Implementation — Context Nexus

Technical architecture

Five components, one coherent system.

Document storage

Registers as Git-versioned files. The source of truth. Simple, auditable, diffable, compatible with all existing CI/CD workflows.

Vector index

Knowledge artifacts split into chunks, embedded, and indexed for semantic retrieval. The engine of RAG mode.

Agent runtime

The agent execution engine. Manages the plan–tool–observation loop, session memory, and MCP Skill calls.

Context Assembler

The orchestration layer specific to Context Nexus. Traverses the inheritance chain, validates Contracts, assembles the task brief, and passes it to the agent runtime.

Observability

Traceability of agent decisions and outputs. Essential for detecting quality drift and calibrating the registers.

Recommended stack — POC

Local development

Component	Tool	Register(s)
Document storage	`Git / filesystem`	Knowledge · Intent · Contracts · Operations
Vector index	`ChromaDB (local)`	Knowledge
Agent runtime	`LangChain / LangGraph`	All
Context Assembler	`Python function`	All
MCP Skills	`mcp Python SDK`	Contracts · Operations
Observability	`Langfuse (local)`	All

Recommended stack — Production

Production-grade

Component	Recommended tool	Notes
Document storage	`Git + CI/CD pipeline`	Validation and indexing on each PR
Vector index	`Weaviate / Pinecone`	Schema and metadata management
Agent runtime	`LangGraph + Redis`	Distributed session memory
Context Assembler	`FastAPI service`	Stateless, horizontally scalable
MCP Skills	`MCP server cluster`	Shared organizational registry
Observability	`Langfuse Cloud`	3 traceability dimensions

Context Assembler

The central component.

The Context Assembler takes a task as input and produces a structured task brief as output. This brief is all the agent needs to work.
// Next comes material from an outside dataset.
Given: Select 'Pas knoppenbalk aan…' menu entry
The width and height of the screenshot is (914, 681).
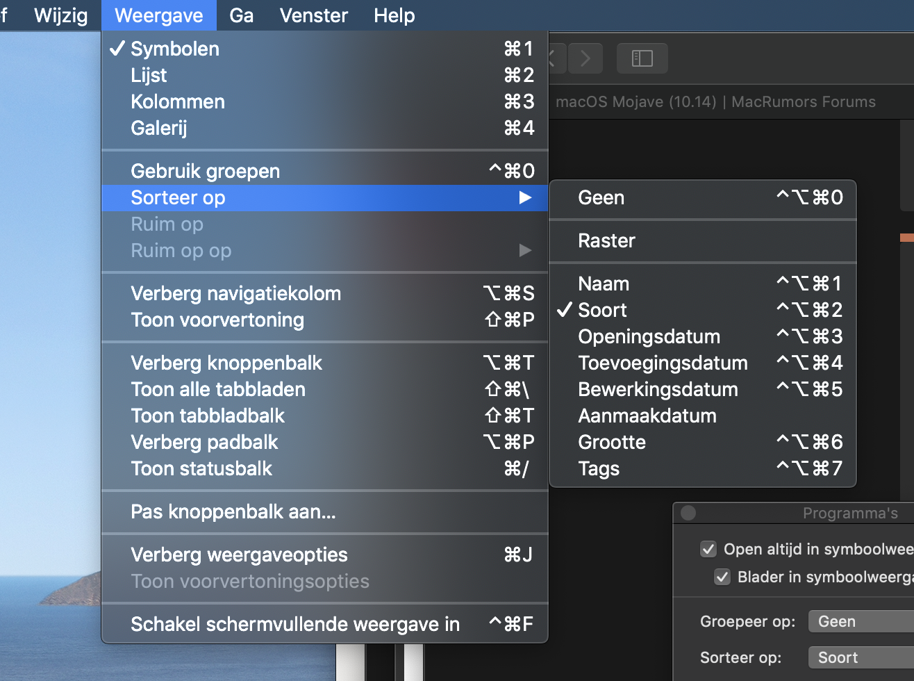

from dataclasses import dataclass, field
from typing import Any

@dataclass
class TaskBrief:
    task_id: str
    system_prompt: str          # Knowledge conventions + Intent directives + Contracts assertions
    context_injection: str      # Current spec + applicable Decision Directives
    rag_index: str              # Chroma collection name for RAG calls
    mcp_skills: list[str]       # Callable MCP skill names for this task
    metadata: dict[str, Any] = field(default_factory=dict)

class ContextAssembler:
    def __init__(self, nexus_root: str, rag_client, langfuse):
        self.nexus_root = nexus_root
        self.rag = rag_client
        self.lf = langfuse

    def assemble(self, task_id: str, team: str, spec_path: str) -> TaskBrief:
        with self.lf.trace(name="assemble", input={"task_id": task_id}) as trace:
            # 1. Traverse inheritance chain: org → intermediate → team
            contracts = self._load_contracts(team, trace)
            directives = self._load_directives(team, trace)
            conventions = self._load_conventions(team, trace)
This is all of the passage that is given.